Archive for the ‘General Presup Issues’ Category

(As some of you know, Michael Butler provided a famous response to the so-called “Fristianity” objection. Unfortunately, many contemporaries seem to gloss over his response, or fail to understand the value of it. I encountered this so-often I decided to “weaponize” his response, so to speak. What follows, then, is my attempt at presenting a “Butlerian” styled response to the Fristianity objection, and flesh out a resulting implication).

“Fristianity” as an objection to presuppositionalism, arose in the late 90’s, although similar objections were being tossed around as far back as the 80’s. Even earlier objections of the same type were addressed by Bahnsen and Van Til from the very outset. For a brief, authoritative, rundown of the development of the objection, see David Byron’s recollections here. For our purposes, the “Fristianity” objection will be thought of as the positing of a hypothetically possible worldview that provides a counter-example to the presuppositionalist’s claim that Christianity is exclusively able to account for the preconditions of intelligibility. Philosopher Sean Choi says this:

“Fristianity has come to mean what it does precisely because in the course of offering a possible defeater to TAG, Fristianity was defined as a possible worldview that includes a quadrinitarian God.  Voila!” ~ pg. 264 “Reasons for Faith: Making a Case for the Christian Faith” edited by Norman Geisler and Chad Meister. (Emphasis, mine).

Data rows:
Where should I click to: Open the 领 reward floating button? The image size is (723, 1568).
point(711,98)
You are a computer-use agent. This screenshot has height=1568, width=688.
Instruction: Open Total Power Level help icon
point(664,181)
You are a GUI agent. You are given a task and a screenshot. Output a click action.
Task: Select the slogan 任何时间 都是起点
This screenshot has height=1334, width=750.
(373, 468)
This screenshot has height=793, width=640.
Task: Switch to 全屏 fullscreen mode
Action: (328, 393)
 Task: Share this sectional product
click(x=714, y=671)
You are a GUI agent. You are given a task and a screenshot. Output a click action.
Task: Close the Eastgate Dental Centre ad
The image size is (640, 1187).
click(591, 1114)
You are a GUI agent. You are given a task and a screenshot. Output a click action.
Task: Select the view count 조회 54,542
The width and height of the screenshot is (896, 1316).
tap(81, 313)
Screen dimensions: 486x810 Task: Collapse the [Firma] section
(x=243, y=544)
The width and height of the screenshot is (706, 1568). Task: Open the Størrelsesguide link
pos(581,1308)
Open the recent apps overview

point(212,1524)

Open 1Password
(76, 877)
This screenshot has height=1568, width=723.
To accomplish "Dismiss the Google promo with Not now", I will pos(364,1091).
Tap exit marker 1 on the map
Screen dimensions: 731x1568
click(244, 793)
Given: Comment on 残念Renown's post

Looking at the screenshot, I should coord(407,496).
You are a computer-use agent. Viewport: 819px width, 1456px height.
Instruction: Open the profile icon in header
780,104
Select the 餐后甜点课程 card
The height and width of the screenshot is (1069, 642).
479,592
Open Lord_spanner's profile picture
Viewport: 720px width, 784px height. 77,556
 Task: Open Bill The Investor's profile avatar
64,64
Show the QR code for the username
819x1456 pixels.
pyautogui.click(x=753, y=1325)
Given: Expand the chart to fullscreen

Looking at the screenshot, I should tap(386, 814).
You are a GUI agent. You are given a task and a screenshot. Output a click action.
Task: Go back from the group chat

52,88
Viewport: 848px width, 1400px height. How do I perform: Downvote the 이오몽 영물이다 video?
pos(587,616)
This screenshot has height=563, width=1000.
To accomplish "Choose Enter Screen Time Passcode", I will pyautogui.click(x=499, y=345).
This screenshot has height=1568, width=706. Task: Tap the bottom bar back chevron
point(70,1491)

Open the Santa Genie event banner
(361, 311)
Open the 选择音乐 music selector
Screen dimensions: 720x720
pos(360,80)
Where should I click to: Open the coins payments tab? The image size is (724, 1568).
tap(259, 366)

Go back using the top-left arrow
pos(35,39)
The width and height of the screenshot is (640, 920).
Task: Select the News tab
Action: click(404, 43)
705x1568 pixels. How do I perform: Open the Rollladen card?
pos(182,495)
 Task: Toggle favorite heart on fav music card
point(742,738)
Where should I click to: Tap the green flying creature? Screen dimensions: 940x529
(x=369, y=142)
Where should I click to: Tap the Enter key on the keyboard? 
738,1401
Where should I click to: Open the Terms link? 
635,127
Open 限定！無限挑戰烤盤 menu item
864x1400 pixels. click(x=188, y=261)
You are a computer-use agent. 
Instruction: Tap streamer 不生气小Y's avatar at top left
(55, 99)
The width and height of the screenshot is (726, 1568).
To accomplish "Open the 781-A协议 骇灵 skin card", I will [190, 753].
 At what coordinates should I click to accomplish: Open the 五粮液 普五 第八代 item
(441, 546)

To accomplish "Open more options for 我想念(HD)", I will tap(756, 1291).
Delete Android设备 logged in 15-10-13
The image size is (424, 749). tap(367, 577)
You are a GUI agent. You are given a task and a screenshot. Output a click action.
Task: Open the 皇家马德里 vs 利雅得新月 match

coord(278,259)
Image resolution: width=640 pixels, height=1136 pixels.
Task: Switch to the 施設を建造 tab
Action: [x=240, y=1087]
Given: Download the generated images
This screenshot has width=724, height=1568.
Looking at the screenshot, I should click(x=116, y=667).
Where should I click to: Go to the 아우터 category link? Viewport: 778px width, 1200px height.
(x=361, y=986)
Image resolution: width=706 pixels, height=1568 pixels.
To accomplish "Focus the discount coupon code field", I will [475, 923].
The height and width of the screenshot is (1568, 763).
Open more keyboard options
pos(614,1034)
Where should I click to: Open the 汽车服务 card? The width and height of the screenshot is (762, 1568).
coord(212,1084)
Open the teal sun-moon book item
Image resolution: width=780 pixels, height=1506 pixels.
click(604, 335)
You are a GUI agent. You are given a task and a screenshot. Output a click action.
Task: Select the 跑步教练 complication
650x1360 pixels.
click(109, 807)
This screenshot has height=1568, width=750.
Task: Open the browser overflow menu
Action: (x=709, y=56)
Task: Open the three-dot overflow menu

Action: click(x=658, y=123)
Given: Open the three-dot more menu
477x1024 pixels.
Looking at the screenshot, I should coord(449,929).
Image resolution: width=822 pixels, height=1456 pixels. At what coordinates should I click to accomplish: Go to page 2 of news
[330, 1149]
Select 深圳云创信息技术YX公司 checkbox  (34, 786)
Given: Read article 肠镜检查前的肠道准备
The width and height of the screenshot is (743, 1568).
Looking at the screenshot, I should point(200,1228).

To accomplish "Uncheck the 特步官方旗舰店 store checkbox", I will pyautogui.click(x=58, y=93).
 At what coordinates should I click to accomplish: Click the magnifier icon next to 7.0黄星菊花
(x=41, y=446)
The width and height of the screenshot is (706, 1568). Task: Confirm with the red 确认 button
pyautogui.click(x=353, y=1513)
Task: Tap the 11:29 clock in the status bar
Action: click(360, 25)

Task instructions:
A - Which people are named in the passage on the Fristianity objection?
B - Quote the passage on the Fristianity objection word for word, starting at "(As some of" and ending at "a resulting implication).".

Answers for the exercise:
A -
- Michael Butler
- Bahnsen
- Van Til
- David Byron
- Sean Choi
- Norman Geisler
- Chad Meister

B -
(As some of you know, Michael Butler provided a famous response to the so-called “Fristianity” objection. Unfortunately, many contemporaries seem to gloss over his response, or fail to understand the value of it. I encountered this so-often I decided to “weaponize” his response, so to speak. What follows, then, is my attempt at presenting a “Butlerian” styled response to the Fristianity objection, and flesh out a resulting implication).